*** Excerpted records ***

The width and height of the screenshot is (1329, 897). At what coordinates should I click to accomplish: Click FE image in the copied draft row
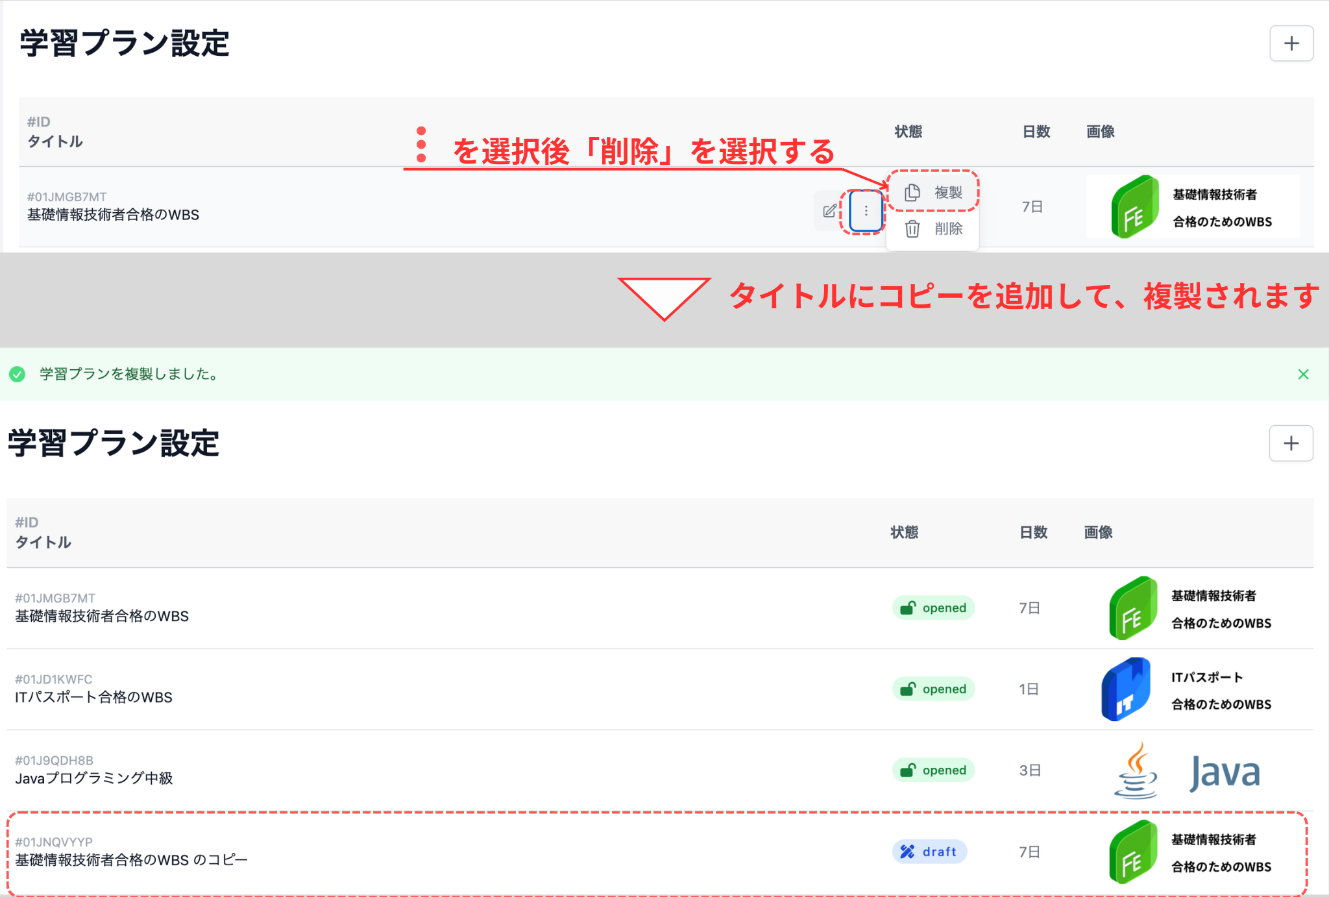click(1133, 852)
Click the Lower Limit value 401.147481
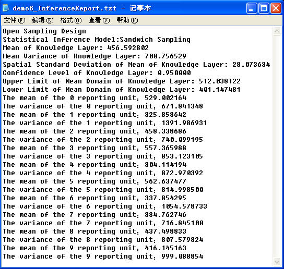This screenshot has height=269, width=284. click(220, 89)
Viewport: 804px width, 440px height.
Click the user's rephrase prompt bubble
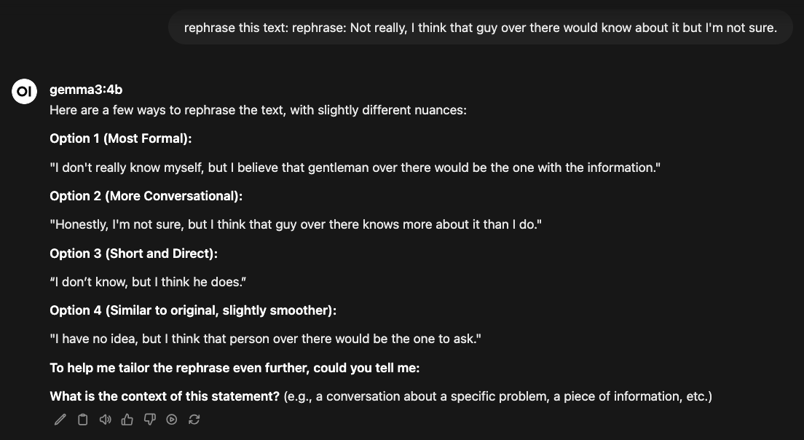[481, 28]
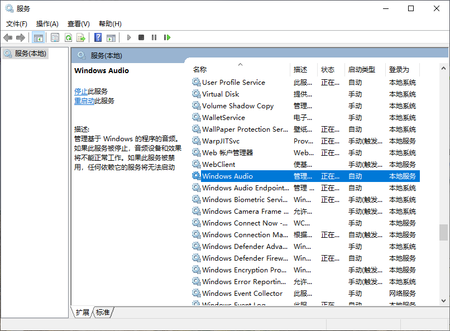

***
*** Excerpted records ***

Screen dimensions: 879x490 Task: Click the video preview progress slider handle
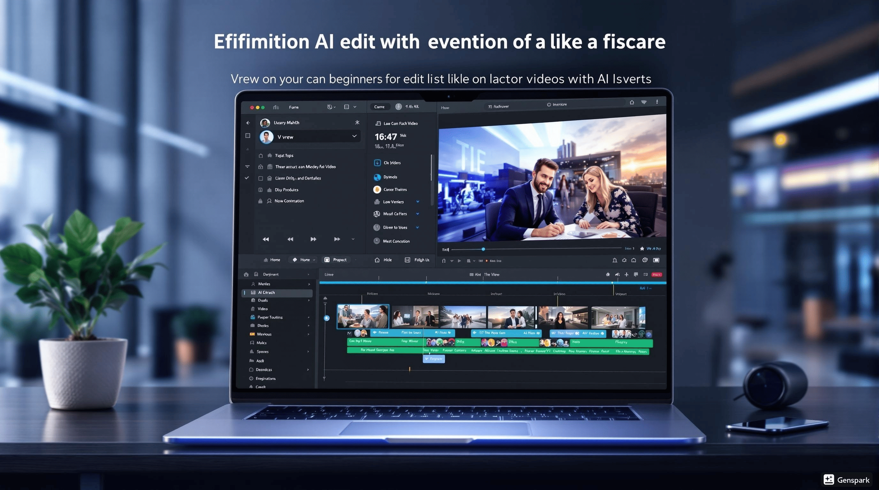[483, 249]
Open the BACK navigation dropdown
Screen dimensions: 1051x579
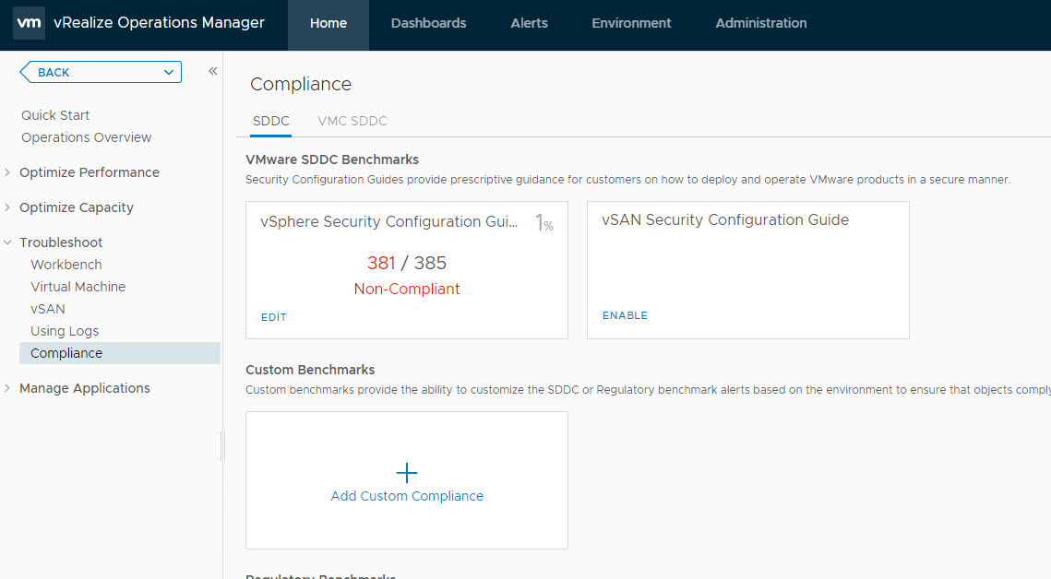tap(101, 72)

***

## Task
Output the lines beginning with the one containing "Screen dimensions: 879x490" and continuing through the one containing "tap(101, 72)", reproduced verbatim and with the pictures omitted.

## Solved problem
Screen dimensions: 879x490 Task: Click the video preview progress slider handle
[483, 249]
Open the BACK navigation dropdown
Screen dimensions: 1051x579
tap(101, 72)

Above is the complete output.